632.84(2)(a)(a) Except as provided in sub. (3), an insurer offering a medicare supplement policy, medicare replacement policy, nursing home insurance policy or long-term care insurance policy shall establish an internal procedure by which the policyholder or the certificate holder or a representative of the policyholder or the certificate holder may appeal the denial of any benefits under the medicare supplement policy, medicare replacement policy, nursing home insurance policy or long-term care insurance policy. The procedure established under this paragraph shall include all of the following:
632.84(2)(a)1. 1. The opportunity for the policyholder or certificate holder or a representative of the policyholder or certificate holder to submit a written request, which may be in any form and which may include supporting material, for review by the insurer of the denial of any benefits under the policy.
632.84(2)(a)2. 2. Within 30 days after receiving the request under subd. 1., disposition of the review and notification to the person submitting the request of the results of the review.
632.84(2)(b) (b) An insurer shall describe the procedure established under par. (a) in every policy, group certificate and outline of coverage issued in connection with a medicare supplement policy, medicare replacement policy, nursing home insurance policy or long-term care insurance policy.
632.84(2)(c) (c) If an insurer denies any benefits under a medicare supplement policy, medicare replacement policy, nursing home insurance policy or long-term care insurance policy, the insurer shall, at the time the insurer gives notice of the denial of any benefits, provide the policyholder and certificate holder with a written description of the appeal process established under par. (a).

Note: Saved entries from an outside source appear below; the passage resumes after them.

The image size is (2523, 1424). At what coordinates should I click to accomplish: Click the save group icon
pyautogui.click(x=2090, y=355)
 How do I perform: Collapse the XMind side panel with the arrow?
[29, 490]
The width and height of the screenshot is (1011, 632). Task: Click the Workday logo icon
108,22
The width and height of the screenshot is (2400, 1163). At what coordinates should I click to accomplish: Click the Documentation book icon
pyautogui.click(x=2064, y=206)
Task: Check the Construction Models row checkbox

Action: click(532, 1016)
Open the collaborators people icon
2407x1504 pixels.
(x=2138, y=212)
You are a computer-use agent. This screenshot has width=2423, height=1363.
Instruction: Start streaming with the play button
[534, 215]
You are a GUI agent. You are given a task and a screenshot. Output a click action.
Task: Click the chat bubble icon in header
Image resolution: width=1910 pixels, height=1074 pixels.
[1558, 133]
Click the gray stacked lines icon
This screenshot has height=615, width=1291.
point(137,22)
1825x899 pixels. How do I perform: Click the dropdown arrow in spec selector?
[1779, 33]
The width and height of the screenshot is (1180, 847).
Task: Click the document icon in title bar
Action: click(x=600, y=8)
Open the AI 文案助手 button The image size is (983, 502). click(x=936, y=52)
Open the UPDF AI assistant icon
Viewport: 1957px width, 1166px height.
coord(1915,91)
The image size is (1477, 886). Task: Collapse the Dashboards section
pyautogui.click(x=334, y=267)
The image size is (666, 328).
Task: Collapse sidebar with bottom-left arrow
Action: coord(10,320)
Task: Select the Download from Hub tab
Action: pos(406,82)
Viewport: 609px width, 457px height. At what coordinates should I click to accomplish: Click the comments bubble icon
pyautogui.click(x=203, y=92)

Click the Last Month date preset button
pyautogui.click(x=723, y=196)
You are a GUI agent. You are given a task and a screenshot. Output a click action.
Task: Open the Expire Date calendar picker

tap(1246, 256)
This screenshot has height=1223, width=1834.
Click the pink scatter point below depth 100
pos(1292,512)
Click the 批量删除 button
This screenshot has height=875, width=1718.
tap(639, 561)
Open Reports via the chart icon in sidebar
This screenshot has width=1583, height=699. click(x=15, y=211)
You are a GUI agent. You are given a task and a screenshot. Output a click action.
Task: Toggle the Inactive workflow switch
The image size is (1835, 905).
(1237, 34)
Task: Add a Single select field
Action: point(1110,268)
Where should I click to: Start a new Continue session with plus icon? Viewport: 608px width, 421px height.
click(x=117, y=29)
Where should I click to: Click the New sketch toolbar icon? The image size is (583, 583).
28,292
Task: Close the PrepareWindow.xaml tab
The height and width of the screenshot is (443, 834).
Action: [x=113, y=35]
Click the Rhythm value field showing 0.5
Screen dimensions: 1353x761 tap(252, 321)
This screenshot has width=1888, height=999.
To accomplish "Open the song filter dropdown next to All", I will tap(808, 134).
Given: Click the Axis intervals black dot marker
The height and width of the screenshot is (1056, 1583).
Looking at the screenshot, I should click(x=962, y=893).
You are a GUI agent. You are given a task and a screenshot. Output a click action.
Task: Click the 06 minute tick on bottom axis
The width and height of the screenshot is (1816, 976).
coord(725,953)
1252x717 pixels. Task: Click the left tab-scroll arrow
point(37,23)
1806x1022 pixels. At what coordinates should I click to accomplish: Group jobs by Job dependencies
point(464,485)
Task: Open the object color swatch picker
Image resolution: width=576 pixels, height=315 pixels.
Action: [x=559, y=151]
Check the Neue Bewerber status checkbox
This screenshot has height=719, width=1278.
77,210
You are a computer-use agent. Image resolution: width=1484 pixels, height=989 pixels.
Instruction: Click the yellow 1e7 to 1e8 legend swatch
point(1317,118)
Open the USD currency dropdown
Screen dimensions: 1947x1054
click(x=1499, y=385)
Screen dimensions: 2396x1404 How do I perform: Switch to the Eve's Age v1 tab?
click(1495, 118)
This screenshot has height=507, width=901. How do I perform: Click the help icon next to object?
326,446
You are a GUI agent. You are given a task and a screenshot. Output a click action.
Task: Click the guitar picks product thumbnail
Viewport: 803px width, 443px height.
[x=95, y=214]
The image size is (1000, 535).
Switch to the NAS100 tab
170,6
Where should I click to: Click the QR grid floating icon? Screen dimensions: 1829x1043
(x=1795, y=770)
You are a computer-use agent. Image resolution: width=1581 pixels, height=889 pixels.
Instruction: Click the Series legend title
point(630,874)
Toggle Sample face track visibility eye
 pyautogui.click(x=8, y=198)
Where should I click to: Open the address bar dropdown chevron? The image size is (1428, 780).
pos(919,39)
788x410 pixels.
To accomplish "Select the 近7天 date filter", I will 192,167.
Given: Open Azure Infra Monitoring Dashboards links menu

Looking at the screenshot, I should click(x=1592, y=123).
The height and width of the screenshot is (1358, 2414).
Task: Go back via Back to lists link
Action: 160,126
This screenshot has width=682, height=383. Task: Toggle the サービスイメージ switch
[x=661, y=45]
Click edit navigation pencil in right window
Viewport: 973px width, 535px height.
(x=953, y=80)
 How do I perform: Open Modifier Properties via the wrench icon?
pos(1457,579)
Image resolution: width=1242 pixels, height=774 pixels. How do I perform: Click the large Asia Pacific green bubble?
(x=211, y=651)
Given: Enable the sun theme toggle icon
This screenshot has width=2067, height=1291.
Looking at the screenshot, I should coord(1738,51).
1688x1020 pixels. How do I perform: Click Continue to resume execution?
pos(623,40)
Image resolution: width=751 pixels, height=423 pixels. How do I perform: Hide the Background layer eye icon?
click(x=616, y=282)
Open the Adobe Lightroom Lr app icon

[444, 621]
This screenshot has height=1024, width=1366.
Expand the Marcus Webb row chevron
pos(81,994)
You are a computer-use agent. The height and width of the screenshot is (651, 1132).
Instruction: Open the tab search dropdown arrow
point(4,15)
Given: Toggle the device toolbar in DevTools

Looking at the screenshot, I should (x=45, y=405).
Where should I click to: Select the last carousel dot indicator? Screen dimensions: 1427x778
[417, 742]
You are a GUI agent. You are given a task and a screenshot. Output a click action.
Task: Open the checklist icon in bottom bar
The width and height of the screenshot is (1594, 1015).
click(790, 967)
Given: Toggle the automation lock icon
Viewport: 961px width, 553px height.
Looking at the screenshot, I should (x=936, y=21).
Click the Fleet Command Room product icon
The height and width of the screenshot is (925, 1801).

632.84(2)(d) (d) An insurer offering a medicare supplement policy, medicare replacement policy, nursing home insurance policy or long-term care insurance policy shall annually report to the commissioner a summary of all appeals filed under this section and the disposition of those appeals.
632.84(3) (3)Exceptions. This section does not apply to a health maintenance organization, limited service health organization or preferred provider plan, as defined in s. 609.01.
632.84 History History: 1987 a. 156, 403; 1989 a. 31.
632.85 632.85 Coverage without prior authorization for treatment of an emergency medical condition.
632.85(1) (1) In this section:
632.85(1)(a) (a) "Emergency medical condition" means a medical condition that manifests itself by acute symptoms of sufficient severity, including severe pain, to lead a prudent layperson who possesses an average knowledge of health and medicine to reasonably conclude that a lack of immediate medical attention will likely result in any of the following:
632.85(1)(a)1. 1. Serious jeopardy to the person's health or, with respect to a pregnant woman, serious jeopardy to the health of the woman or her unborn child.
632.85(1)(a)2. 2. Serious impairment to the person's bodily functions.
632.85(1)(a)3. 3. Serious dysfunction of one or more of the person's body organs or parts.
632.85(1)(b) (b) "Health care plan" has the meaning given in s. 628.36 (2) (a) 1.
632.85(1)(c) (c) "Self-insured health plan" means a self-insured health plan of the state or a county, city, village, town or school district.
632.85(2) (2) If a health care plan or a self-insured health plan provides coverage of any emergency medical services, the health care plan or self-insured health plan shall provide coverage of emergency medical services that are provided in a hospital emergency facility and that are needed to evaluate or stabilize, as defined in section 1867 of the federal Social Security Act, an emergency medical condition.
632.85(3) (3) A health care plan or a self-insured health plan that is required to provide the coverage under sub. (2) may not require prior authorization for the provision or coverage of the emergency medical services specified in sub. (2).